Based on your response in #2, my understanding is that if all my contracts before the pruning offset with the counter participant are now archived, but the counter participant has been disabled, I still can’t prune my node.
Hence, I’m asking how to migrate archived contracts that the counter participant and my node share? (The party migration link talks about migrating active not archived contracts).

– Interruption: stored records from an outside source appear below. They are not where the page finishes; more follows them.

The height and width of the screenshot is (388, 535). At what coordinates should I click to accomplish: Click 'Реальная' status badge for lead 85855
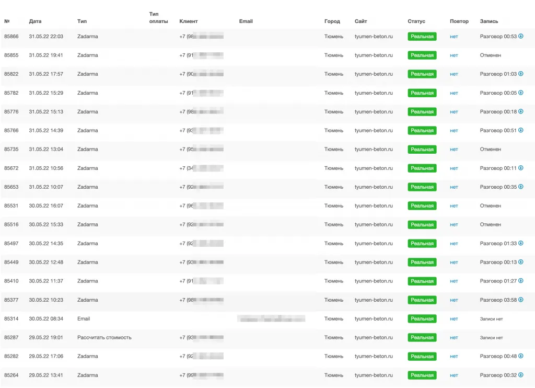coord(422,55)
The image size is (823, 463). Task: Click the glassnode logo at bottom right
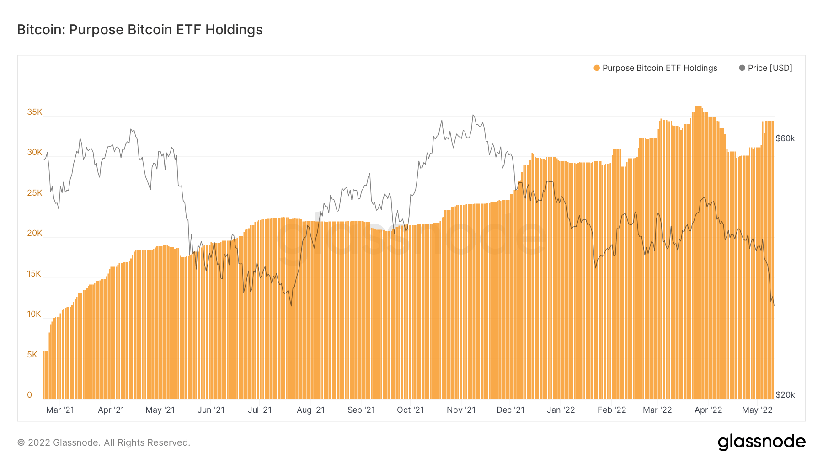click(761, 442)
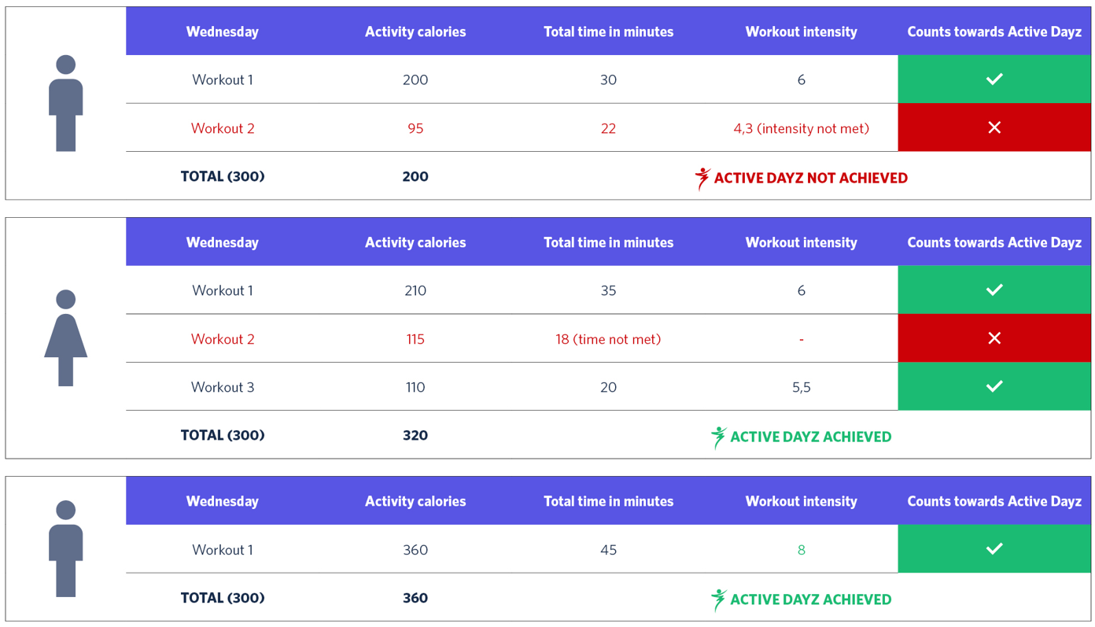Click the male person icon in first table
Screen dimensions: 1095x627
pyautogui.click(x=66, y=103)
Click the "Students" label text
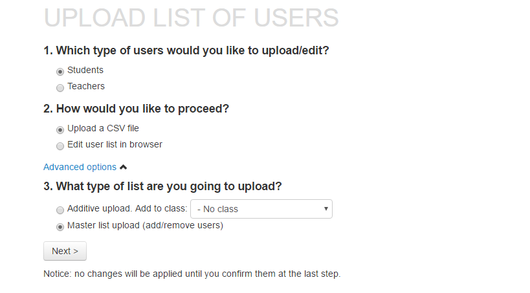 pos(85,70)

Unfortunately the constraint highlighted in the answer to your question 2 is currently a fundamental one, so at this point there is no way to get a participant to prune if a counter-participant is permanently disabled. This shortcoming is on our roadmap to address, but I don’t have a specific timeline by which we are able to perform the corresponding work.
– Oliver
Thank you @oliverse for your responses!
However, I do have a few more questions on this as it seems like quite a dire situation if any one node goes down and can’t be brought back up resulting in all other counter participants in the domain never being able to prune again.
-
How would this work for cases of failover from active to passive node? Would the activeness checks also be done on the secondary node now instead of the primary that failed?
-
If I need to prune my node after another node I was transacting with failed over to its secondary, would that mean I can’t prune unless the primary is brought back up again (albeit passive?)
-
It would be imperative for us to be aware of what situations could potentially result in a participant being permanently disabled - would these typically be hardware failures, data corruption, data centre etc type of situations? Any others to be aware of?
Hello @Mr_Mannoroth
My colleague @Thibault is shortly going to respond to these failover-related concerns.
Thanks,
– Oliver
Hi @Mr_Mannoroth,
HA replicated nodes share the same state so there’s no absolute “primary”, whichever node is active will be available for activeness checks and allow pruning and other operations to execute normally.
So to be precise
Would the activeness checks also be done on the secondary node now instead of the primary that failed?
yes
- If I need to prune my node after another node I was transacting with failed over to its secondary, would that mean I can’t prune unless the primary is brought back up again (albeit passive?)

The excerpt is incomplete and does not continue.